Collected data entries
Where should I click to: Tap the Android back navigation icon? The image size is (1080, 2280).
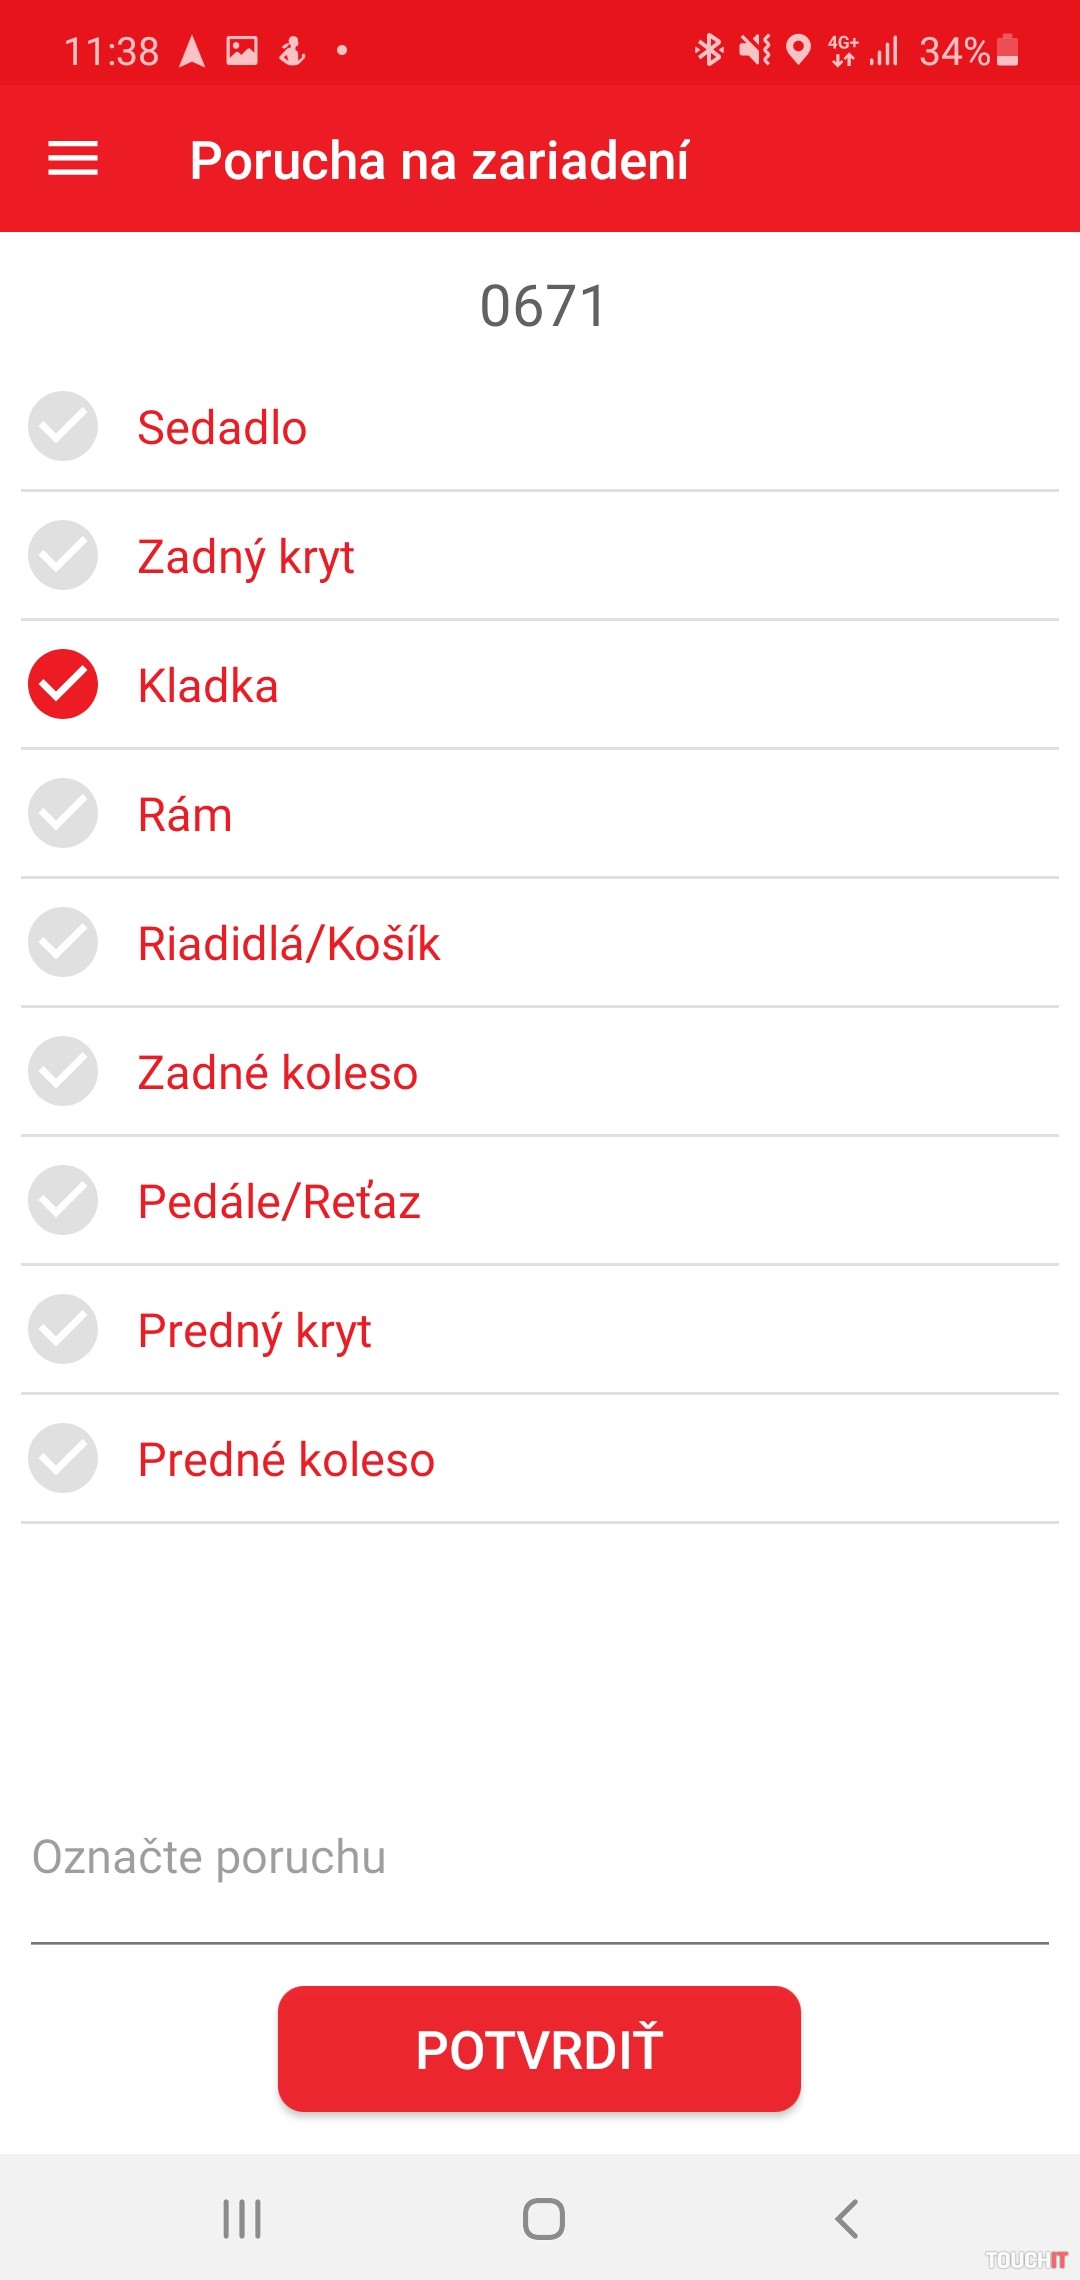846,2218
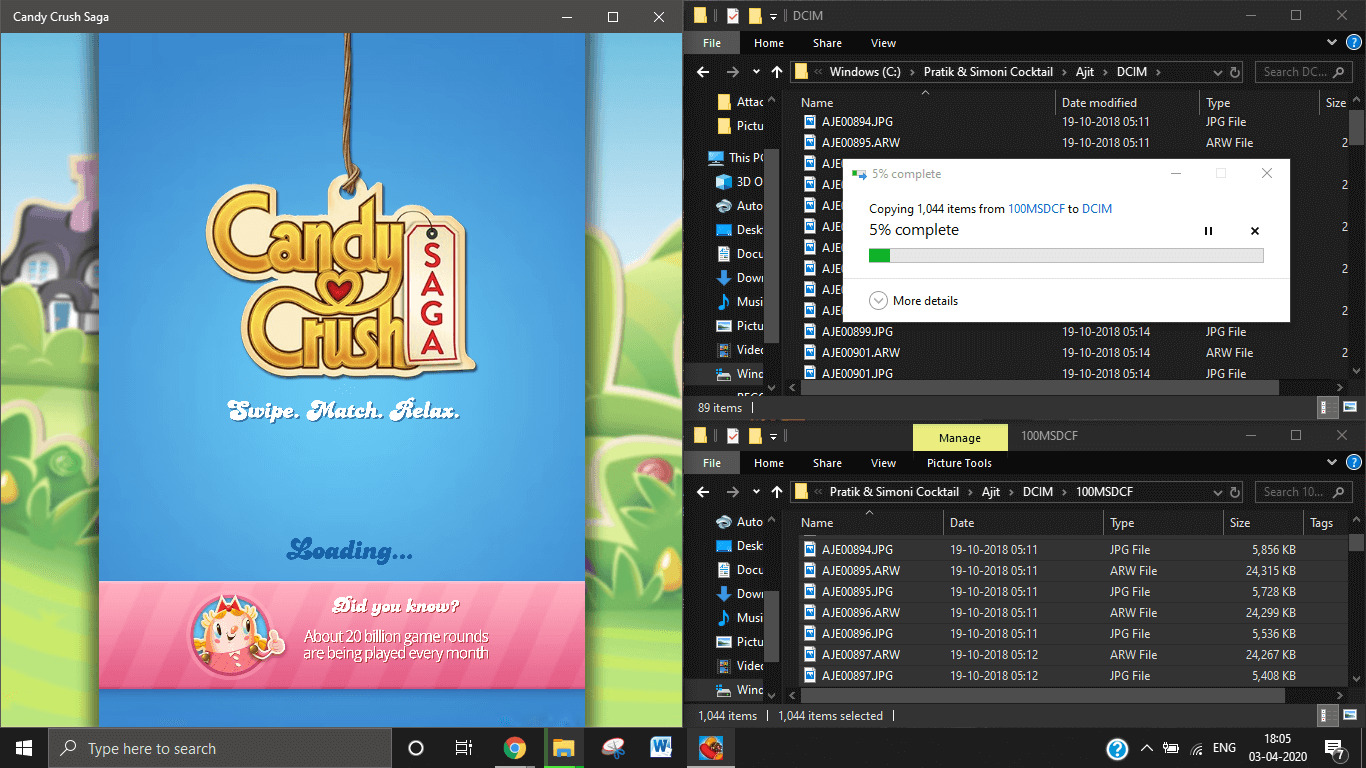Screen dimensions: 1366x768
Task: Pause the file copy operation
Action: click(x=1208, y=231)
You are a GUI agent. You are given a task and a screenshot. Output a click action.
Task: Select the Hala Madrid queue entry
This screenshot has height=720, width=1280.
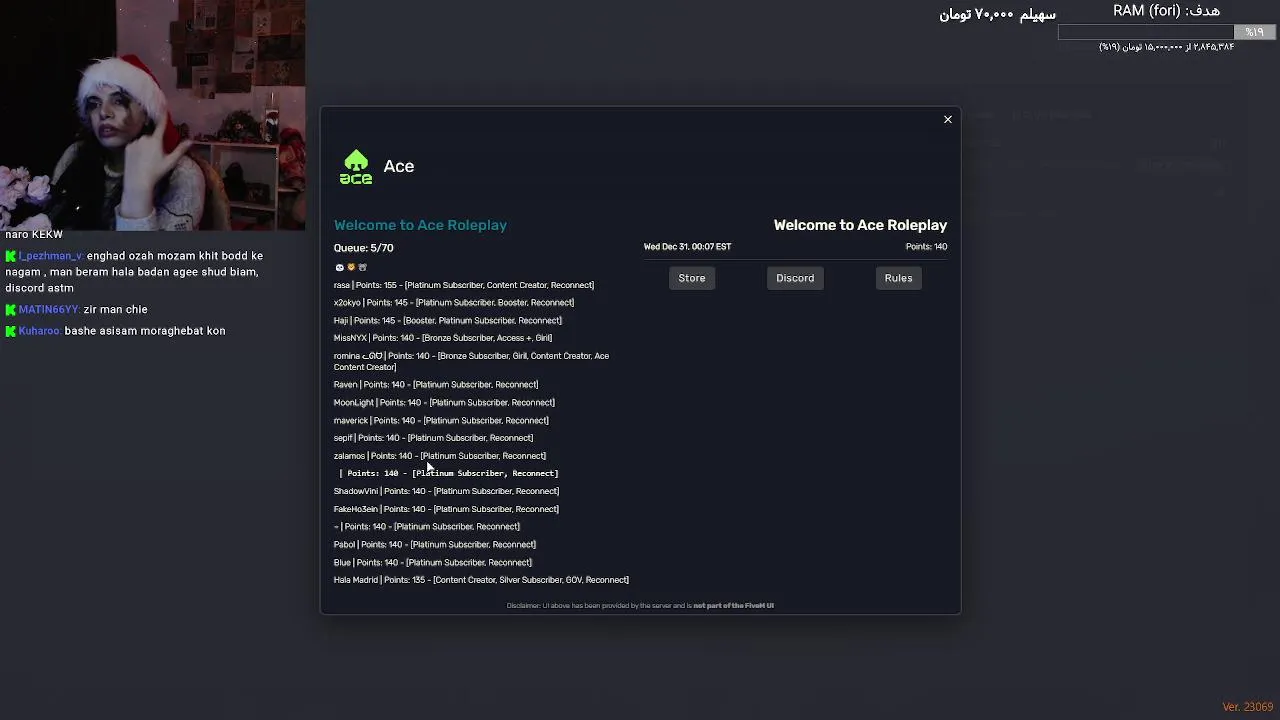[481, 580]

## Exercise
Exact copy, no pictures: set down all the entries again as they stand.

## Response area
Where should I click to: Tap the Android back navigation icon? The image size is (1080, 2280).
846,2218
Screen dimensions: 1366x768
Task: Pause the file copy operation
Action: click(x=1208, y=231)
You are a GUI agent. You are given a task and a screenshot. Output a click action.
Task: Select the Hala Madrid queue entry
This screenshot has height=720, width=1280.
[481, 580]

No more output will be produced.